Data supplied:
>>>

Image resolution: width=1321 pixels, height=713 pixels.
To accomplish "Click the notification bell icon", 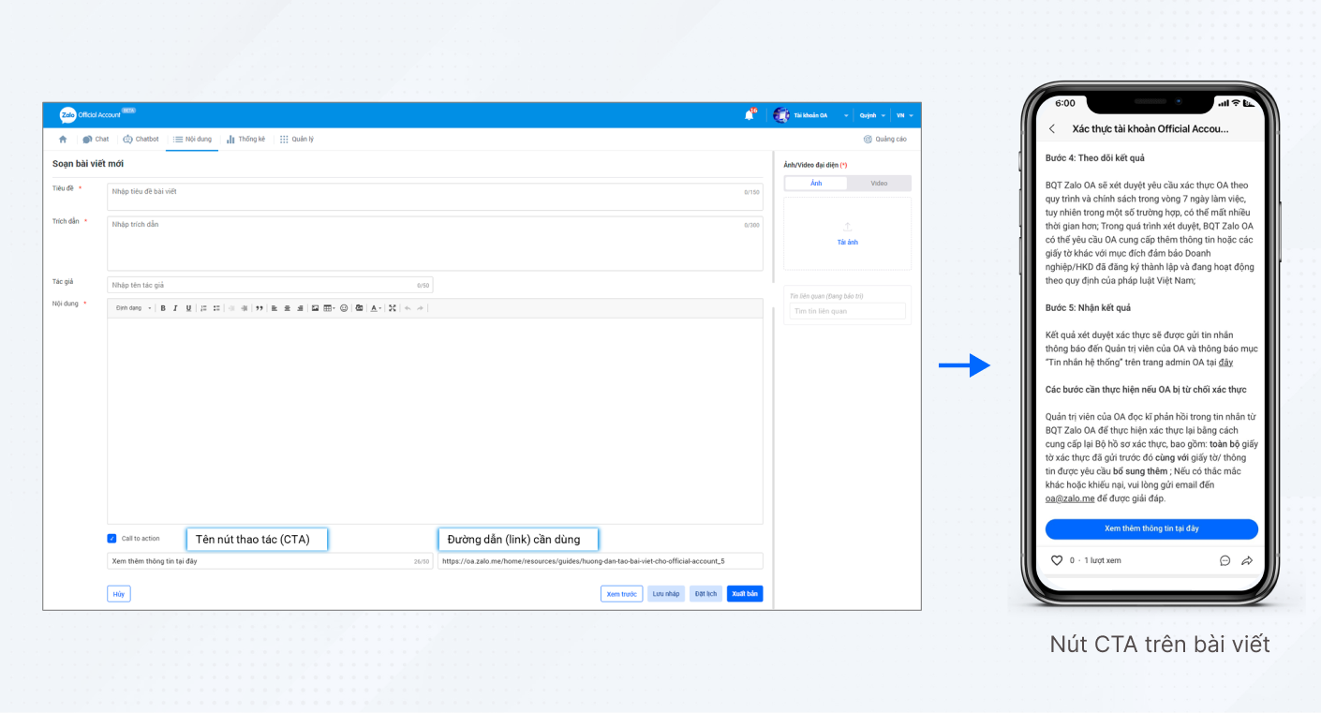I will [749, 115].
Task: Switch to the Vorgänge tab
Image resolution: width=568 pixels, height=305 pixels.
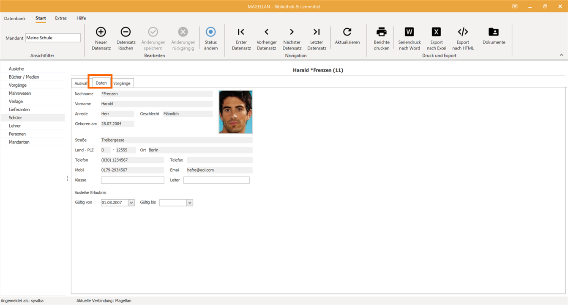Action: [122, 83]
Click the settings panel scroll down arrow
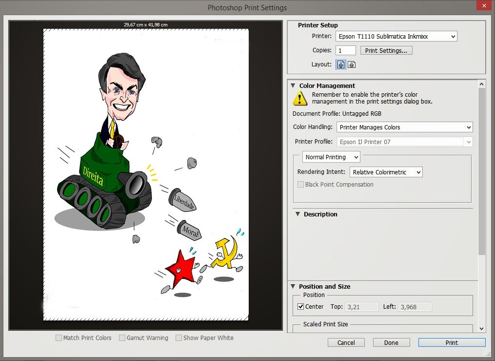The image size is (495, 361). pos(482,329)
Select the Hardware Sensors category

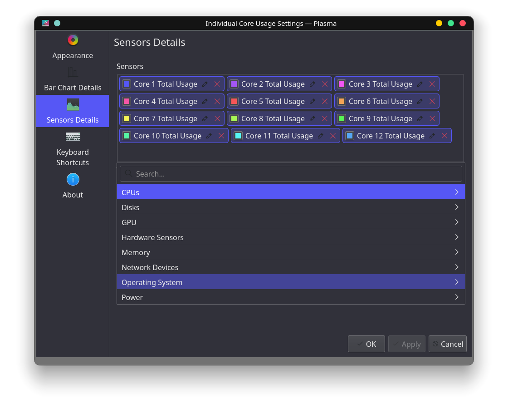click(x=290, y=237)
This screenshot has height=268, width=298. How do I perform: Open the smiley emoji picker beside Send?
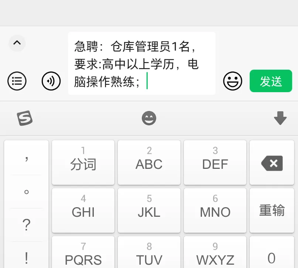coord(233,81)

<<<

In the records above, find the line containing "Image resolution: width=568" and restate it and every line after it word for word, all pictures excluded.

Image resolution: width=568 pixels, height=305 pixels.
Action: [122, 83]
Click the settings panel scroll down arrow
The image size is (495, 361). pos(482,329)
Select the Hardware Sensors category

click(x=290, y=237)
This screenshot has height=268, width=298. How do I perform: Open the smiley emoji picker beside Send?
coord(233,81)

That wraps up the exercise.